On 19 Nov 2020, at 10:34, Graham Leggett <minfrin(a)sharp.fm> wrote:
> Raised the bug here:
https://bugzilla.redhat.com/show_bug.cgi?id=1771979
Coming back to this one - got to the bottom of this while investigating something else
that wasn’t working.
This wasn’t a regression in NSS, but rather a regression in the openldap libraries
shipped by RHEL7.5 and above.
For reasons that I haven’t found, there was an architecture change made half way through
the RHEL7 lifecycle where openldap was linked to openssl instead of NSS.
Openldap's NSS support and openldap’s openssl support differ in a fundamental way -
with NSS, when openldap makes an SSL connection intermediate certificates are filled in by
the client side as normal.
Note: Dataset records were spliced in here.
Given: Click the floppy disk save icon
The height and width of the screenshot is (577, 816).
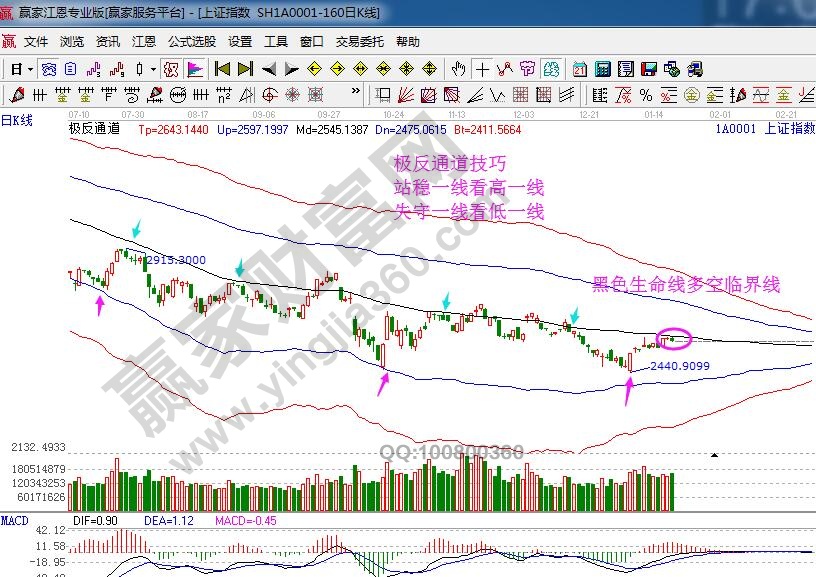Looking at the screenshot, I should point(649,69).

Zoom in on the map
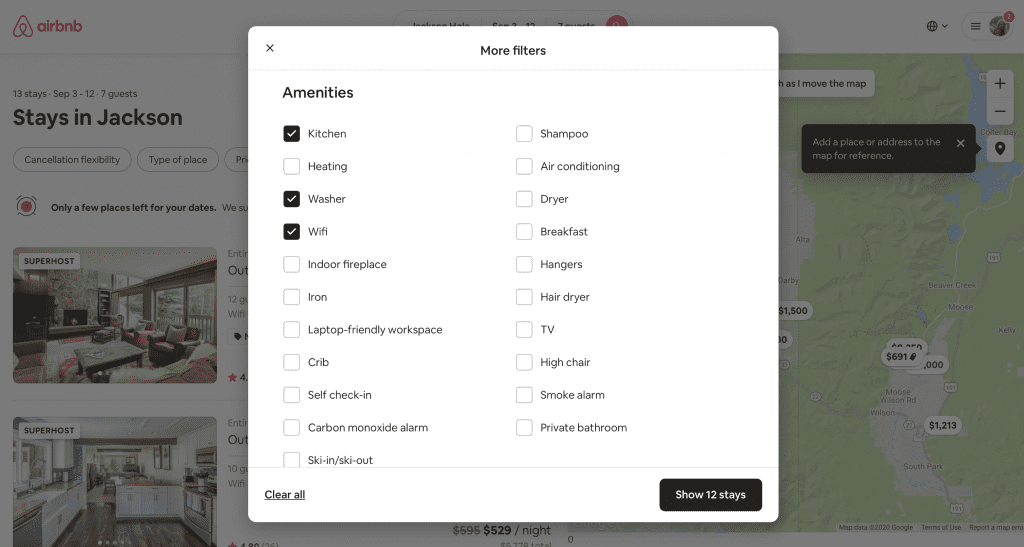point(1000,84)
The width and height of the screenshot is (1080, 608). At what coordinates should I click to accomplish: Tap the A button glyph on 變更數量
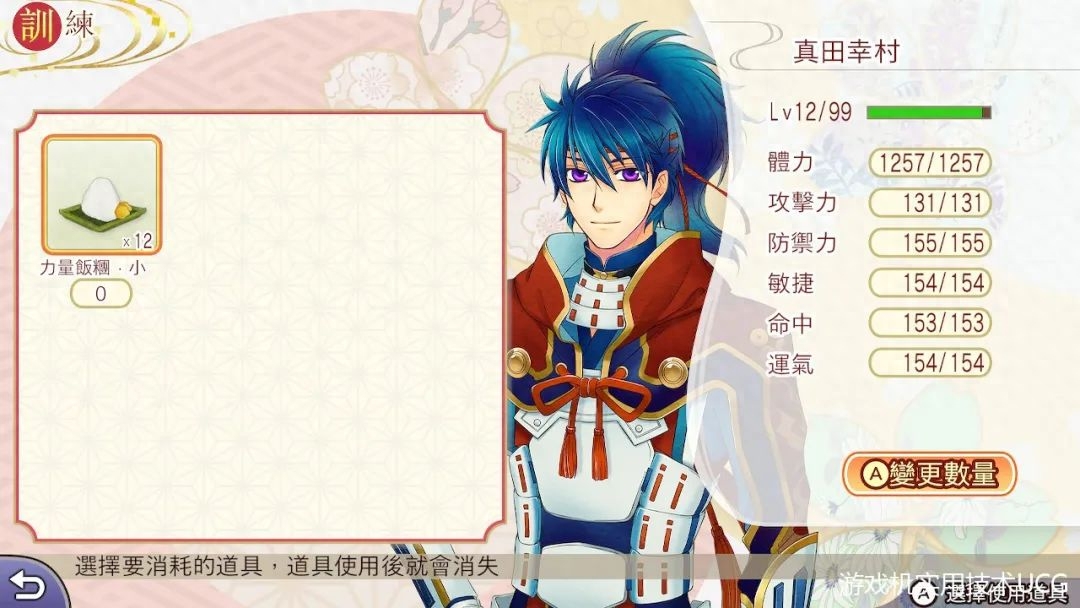(875, 474)
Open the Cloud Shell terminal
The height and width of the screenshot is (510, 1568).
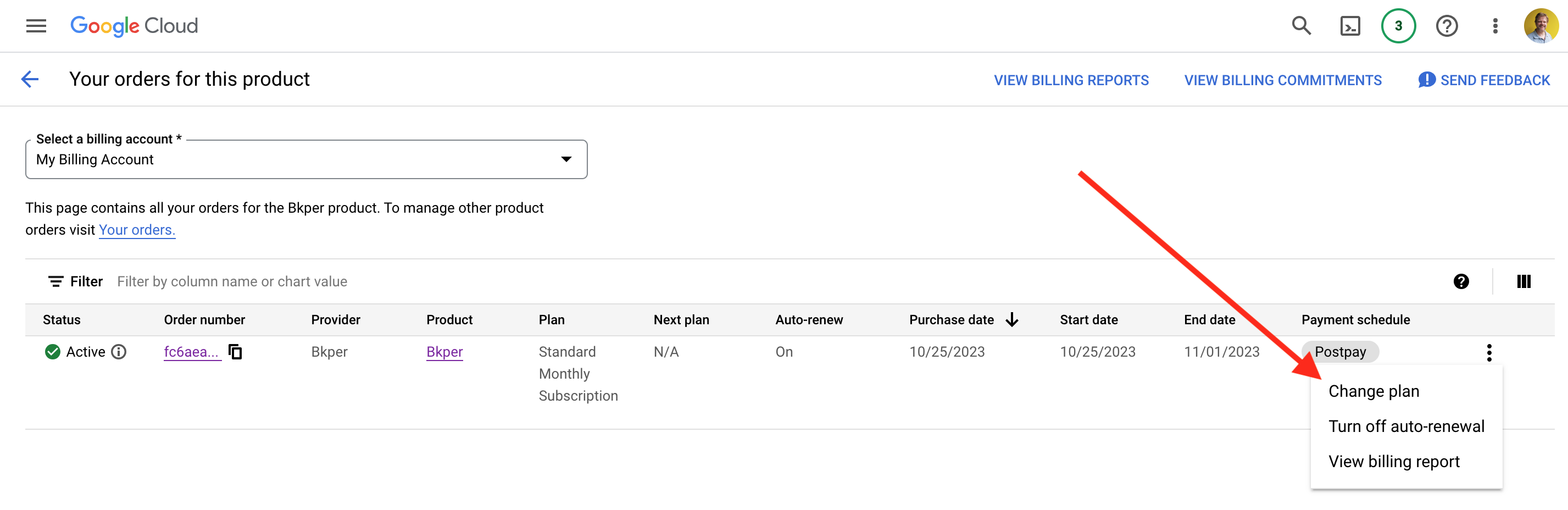click(x=1349, y=26)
With openssl, when openldap makes an SSL connection
intermediate certificates are ignored, and the connection breaks.
The hack workaround above fixes this because openldap’s openssl support expects you to
place intermediate certs in your trusted certificate store. As soon as you mark the
intermediates as trusted in NSS, the hack workaround in 389ds that makes replication
sort-of work bound to two different crypto libraries exports trusted certs across into the
ca certificate list passed to openldap. Openldap then finds the intermediates and things
work.
Fundamentally there are two bugs:
-
https://bugzilla.redhat.com/show_bug.cgi?id=1898924
- An architectural change half way through the lifecycle of what is supposed to be a
stable OS.
End of 2023, the bug is still present in RHEL9:
[11/Dec/2023:23:02:09.510906411 +0000] - ERR - slapi_ldap_bind - Could not send bind
request for id [(anon)] authentication mechanism [EXTERNAL]: error -1 (Can't contact
LDAP server), system error -5987 (Invalid function argument.), network error 0 (Unknown
error, host “ldap2.example.com:636")
This time, the workaround of forcing the intermediate certificates to be marked trusted no
longer works. We now get a low level complaint about a certificate verification failure.
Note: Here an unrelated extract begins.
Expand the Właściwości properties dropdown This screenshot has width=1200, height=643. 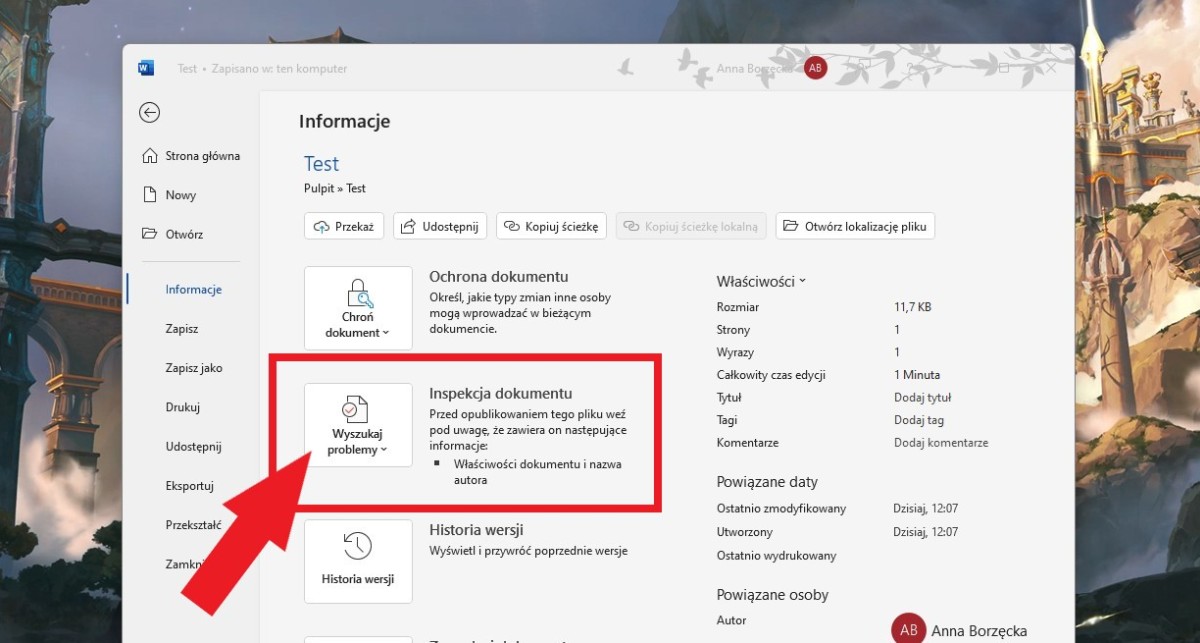point(761,282)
The error message doesn’t tell us which certificate failed, but this message is an openssl
message.
[11/Dec/2023:19:45:28.115134273 +0000] - ERR - NSMMReplicationPlugin - bind_and_check_pwp
- agmt=“cn=ldap2" (thor:636) - Replication bind with EXTERNAL auth failed: LDAP error
-1 (Can't contact LDAP server) (error:0A000086:SSL routines::certificate verify failed
(self-signed certificate in certificate chain))
There are no self-signed certificates being used, they are certs issued by public CAs,
which like all public CAs, have intermediate certs.
The bugs I raised in 2020 were all abandoned and closed.
Regards,
Graham
—